## EXERCISE DIRECTIONS:
From the records below, copy out exactly the lines from the one containing "Open calendar for" to the one containing "This screenshot has width=1286, height=804.", both included. Add nothing else.

GIVEN ENTRIES Block Start

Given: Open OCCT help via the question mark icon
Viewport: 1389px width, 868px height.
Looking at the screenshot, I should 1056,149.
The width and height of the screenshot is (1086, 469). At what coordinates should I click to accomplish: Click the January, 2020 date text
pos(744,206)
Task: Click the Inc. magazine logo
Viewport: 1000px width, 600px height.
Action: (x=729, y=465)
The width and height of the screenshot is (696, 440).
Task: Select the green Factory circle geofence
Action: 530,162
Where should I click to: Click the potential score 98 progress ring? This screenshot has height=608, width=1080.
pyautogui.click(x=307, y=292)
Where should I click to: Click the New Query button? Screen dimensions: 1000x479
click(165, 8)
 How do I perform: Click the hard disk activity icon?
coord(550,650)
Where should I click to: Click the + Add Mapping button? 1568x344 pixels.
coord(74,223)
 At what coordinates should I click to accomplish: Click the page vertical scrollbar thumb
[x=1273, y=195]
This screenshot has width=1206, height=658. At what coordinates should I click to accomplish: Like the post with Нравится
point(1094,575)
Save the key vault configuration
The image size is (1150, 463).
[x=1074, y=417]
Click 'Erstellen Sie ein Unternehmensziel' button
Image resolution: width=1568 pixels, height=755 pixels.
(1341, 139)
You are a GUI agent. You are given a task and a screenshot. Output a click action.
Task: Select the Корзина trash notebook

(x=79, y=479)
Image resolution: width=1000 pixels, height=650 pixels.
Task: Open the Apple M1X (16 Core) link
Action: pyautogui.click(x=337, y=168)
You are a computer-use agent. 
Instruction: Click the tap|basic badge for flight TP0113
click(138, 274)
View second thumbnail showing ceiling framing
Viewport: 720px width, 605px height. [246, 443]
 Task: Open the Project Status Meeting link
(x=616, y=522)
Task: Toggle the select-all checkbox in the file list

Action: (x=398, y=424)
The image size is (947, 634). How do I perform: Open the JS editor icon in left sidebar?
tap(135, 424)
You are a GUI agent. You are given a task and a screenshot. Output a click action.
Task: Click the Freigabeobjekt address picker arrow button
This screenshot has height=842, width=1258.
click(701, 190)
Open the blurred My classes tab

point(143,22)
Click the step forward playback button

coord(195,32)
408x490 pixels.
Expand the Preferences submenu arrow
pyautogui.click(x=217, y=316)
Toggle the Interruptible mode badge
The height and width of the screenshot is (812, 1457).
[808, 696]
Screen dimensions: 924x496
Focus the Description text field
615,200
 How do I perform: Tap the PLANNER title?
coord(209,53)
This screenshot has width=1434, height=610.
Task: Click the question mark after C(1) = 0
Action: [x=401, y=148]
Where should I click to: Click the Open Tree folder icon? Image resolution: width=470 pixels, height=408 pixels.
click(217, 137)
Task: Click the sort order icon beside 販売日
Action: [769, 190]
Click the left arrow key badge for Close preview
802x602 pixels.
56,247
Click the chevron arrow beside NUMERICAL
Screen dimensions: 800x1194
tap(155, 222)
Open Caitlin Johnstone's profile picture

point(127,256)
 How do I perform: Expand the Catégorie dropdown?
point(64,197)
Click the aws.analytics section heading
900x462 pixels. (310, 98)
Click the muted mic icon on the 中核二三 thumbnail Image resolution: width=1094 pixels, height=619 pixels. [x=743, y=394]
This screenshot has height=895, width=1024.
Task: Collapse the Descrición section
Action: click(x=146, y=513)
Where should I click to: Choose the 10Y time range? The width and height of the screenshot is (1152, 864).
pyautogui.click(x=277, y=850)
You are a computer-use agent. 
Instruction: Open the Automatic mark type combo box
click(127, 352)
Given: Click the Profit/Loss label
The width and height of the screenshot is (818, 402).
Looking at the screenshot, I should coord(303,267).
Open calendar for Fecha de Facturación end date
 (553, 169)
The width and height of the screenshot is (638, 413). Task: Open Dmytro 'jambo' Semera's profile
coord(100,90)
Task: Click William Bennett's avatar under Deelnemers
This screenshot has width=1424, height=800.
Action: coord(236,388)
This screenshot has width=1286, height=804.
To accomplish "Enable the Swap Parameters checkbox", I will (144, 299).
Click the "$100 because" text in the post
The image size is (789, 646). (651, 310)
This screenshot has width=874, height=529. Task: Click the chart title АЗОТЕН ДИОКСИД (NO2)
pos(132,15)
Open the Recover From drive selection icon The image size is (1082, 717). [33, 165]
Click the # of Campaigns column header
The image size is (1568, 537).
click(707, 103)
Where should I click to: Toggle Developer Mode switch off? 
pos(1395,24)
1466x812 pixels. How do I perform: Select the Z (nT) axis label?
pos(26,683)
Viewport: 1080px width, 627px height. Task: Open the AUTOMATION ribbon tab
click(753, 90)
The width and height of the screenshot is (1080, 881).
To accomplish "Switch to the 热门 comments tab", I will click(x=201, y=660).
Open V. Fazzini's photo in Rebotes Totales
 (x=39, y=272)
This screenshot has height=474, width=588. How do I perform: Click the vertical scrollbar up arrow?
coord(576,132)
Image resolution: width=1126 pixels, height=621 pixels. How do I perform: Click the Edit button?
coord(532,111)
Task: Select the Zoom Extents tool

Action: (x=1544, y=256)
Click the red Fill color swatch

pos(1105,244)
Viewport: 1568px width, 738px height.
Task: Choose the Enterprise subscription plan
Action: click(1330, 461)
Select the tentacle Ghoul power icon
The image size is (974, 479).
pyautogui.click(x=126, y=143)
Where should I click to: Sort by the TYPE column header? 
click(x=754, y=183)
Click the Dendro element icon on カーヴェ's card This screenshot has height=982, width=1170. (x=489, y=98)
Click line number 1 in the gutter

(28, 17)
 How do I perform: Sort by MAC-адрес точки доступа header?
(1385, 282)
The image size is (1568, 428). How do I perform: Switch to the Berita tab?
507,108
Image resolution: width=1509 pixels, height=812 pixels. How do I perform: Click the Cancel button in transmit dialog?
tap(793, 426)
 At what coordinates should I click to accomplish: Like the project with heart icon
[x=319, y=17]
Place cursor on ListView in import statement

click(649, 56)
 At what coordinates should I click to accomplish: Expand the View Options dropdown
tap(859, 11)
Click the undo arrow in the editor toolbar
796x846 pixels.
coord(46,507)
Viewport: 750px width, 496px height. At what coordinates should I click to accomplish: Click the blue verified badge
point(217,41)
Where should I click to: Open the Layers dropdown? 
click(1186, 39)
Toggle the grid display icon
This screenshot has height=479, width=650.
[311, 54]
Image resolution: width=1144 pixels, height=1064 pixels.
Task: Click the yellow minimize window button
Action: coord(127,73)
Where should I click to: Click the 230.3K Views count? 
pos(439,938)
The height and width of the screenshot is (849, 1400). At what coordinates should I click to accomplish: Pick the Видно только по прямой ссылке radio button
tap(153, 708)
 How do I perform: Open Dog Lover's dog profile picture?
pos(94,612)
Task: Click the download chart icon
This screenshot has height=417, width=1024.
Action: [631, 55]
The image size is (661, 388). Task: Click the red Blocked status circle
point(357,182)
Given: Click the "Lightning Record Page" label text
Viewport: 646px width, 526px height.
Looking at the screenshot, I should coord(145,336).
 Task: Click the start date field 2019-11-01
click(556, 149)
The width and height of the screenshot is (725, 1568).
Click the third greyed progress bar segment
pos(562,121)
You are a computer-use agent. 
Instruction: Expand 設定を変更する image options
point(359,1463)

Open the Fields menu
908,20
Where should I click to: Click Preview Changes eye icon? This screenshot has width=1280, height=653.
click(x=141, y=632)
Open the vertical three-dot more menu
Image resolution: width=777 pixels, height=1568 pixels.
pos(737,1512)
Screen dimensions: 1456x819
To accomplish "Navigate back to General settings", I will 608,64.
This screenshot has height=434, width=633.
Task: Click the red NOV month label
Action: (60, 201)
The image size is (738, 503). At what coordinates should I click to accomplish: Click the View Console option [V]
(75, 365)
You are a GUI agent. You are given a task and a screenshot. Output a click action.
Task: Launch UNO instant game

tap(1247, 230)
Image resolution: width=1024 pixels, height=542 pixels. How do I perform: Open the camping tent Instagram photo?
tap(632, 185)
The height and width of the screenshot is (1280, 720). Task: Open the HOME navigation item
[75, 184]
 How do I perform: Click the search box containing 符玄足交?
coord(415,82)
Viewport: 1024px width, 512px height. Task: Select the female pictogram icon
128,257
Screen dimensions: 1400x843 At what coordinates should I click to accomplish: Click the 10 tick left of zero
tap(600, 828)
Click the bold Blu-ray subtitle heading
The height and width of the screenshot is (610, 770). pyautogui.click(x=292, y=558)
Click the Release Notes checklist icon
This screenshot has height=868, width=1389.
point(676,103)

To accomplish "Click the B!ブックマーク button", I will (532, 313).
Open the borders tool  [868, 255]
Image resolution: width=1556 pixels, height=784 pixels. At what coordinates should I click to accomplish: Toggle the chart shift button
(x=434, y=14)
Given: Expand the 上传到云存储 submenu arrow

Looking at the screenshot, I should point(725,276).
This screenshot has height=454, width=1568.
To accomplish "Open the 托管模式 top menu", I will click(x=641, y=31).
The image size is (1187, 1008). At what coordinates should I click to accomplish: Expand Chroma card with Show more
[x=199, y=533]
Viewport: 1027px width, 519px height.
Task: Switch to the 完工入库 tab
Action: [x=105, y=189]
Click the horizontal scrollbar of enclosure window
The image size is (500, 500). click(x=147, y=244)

GIVEN ENTRIES Block End

## OUTPUT OF THE EXERCISE:
Open calendar for Fecha de Facturación end date
 (553, 169)
The width and height of the screenshot is (638, 413). Task: Open Dmytro 'jambo' Semera's profile
coord(100,90)
Task: Click William Bennett's avatar under Deelnemers
This screenshot has width=1424, height=800.
Action: coord(236,388)
This screenshot has width=1286, height=804.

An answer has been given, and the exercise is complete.